== RECORDED INFORMATION ==

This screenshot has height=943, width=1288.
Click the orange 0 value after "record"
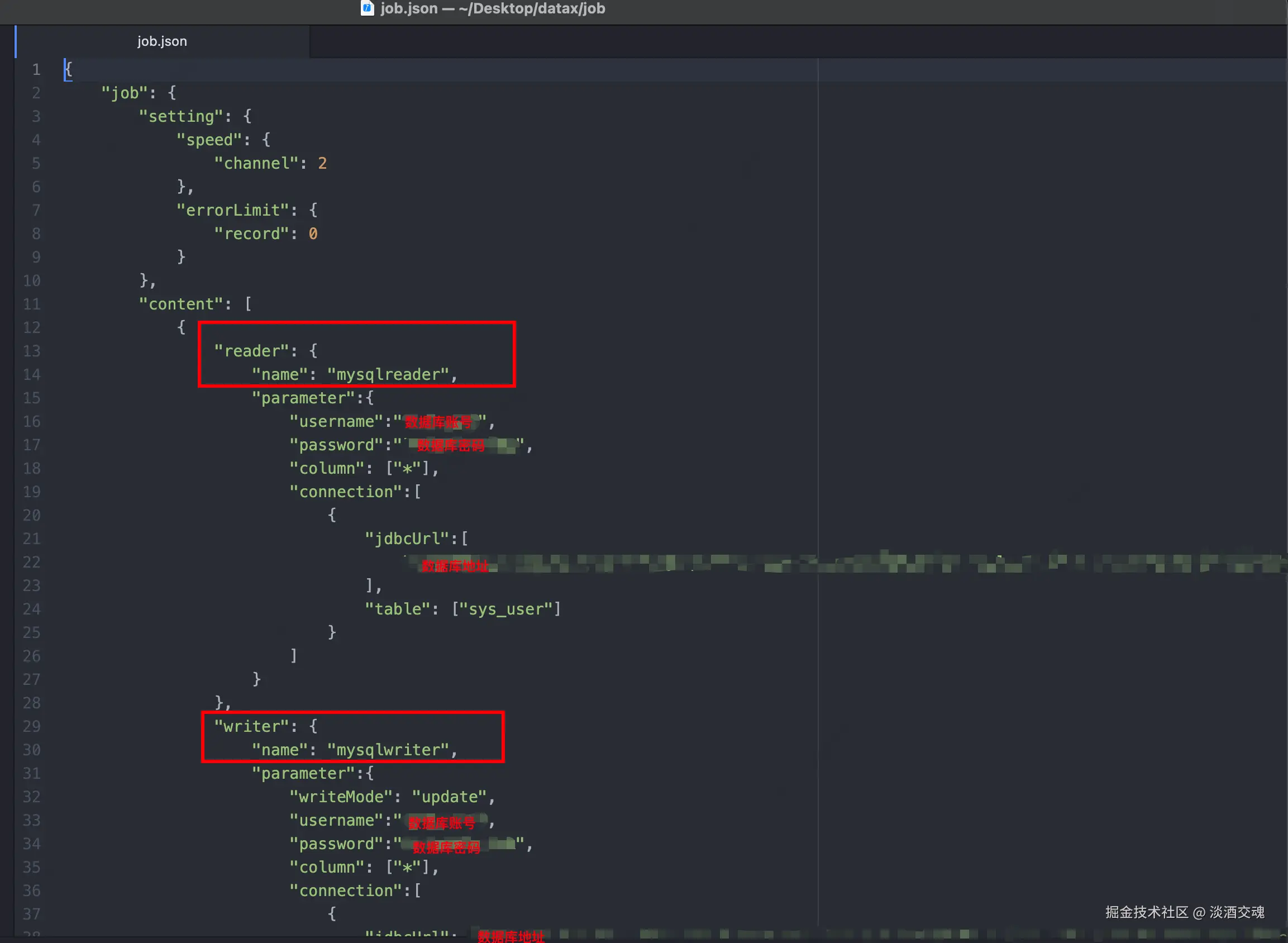click(313, 234)
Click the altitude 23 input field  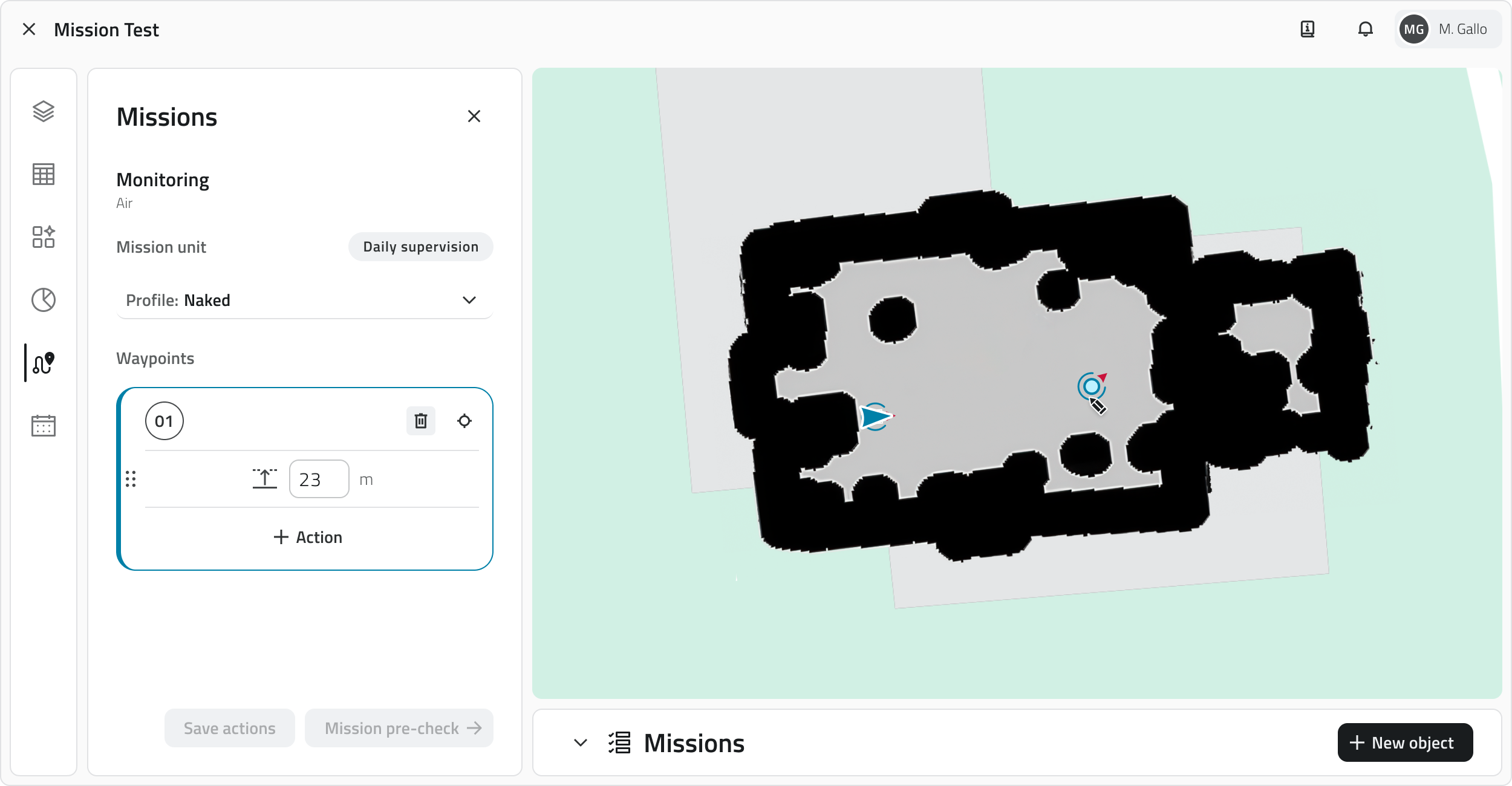point(319,479)
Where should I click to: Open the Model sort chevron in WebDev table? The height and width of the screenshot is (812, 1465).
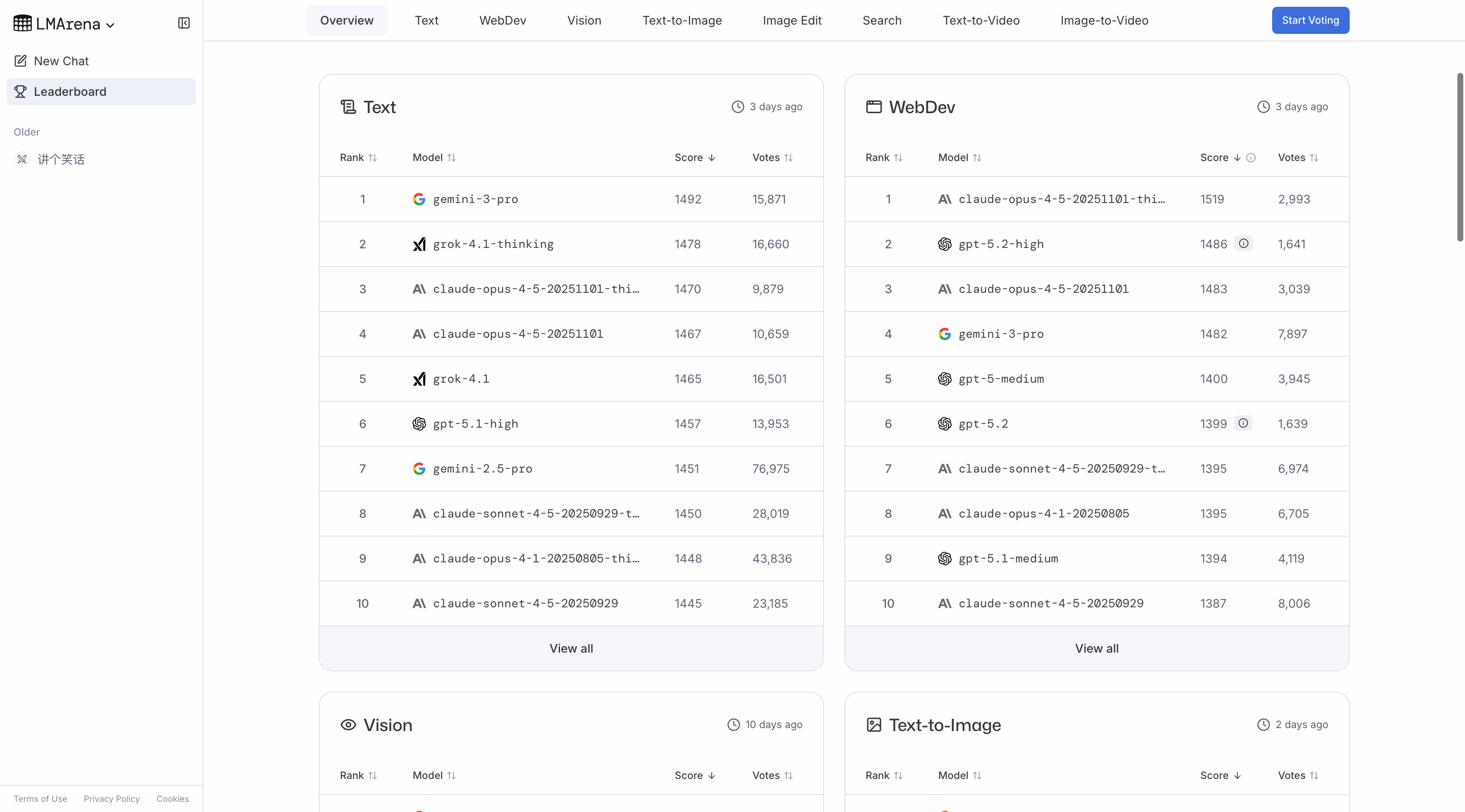pos(978,158)
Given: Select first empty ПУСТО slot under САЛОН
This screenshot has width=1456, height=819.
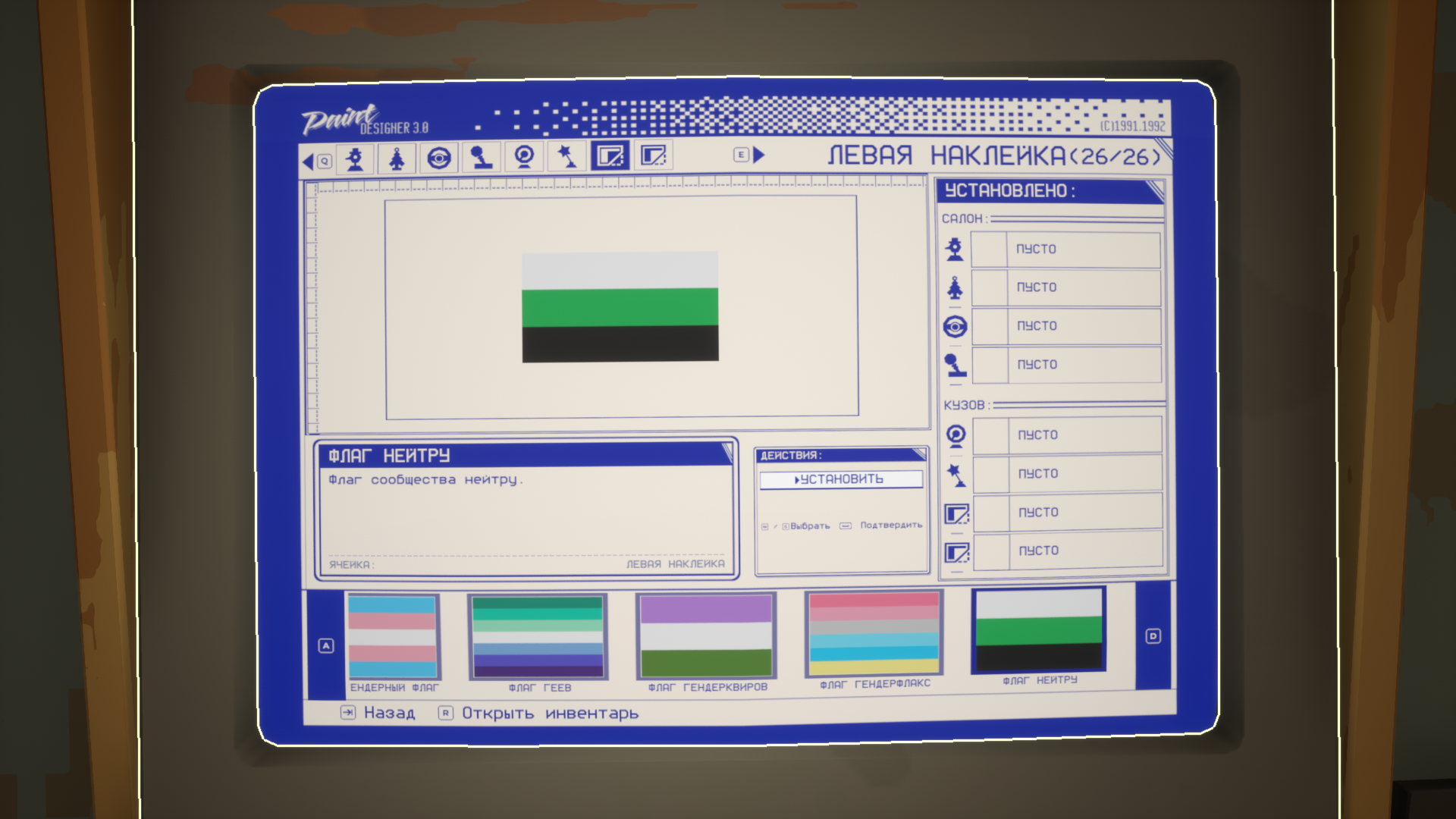Looking at the screenshot, I should click(x=1065, y=249).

== TASK TO COMPLETE ==
Find the line that contains "Where should I", then write out that line and every line after it through the end of the records, exactly. Leave the pictures out.

== RESPONSE BELOW ==
Where should I click to: Open the Model sort chevron in WebDev table? The height and width of the screenshot is (812, 1465).
pos(978,158)
Given: Select first empty ПУСТО slot under САЛОН
This screenshot has width=1456, height=819.
Looking at the screenshot, I should click(x=1065, y=249).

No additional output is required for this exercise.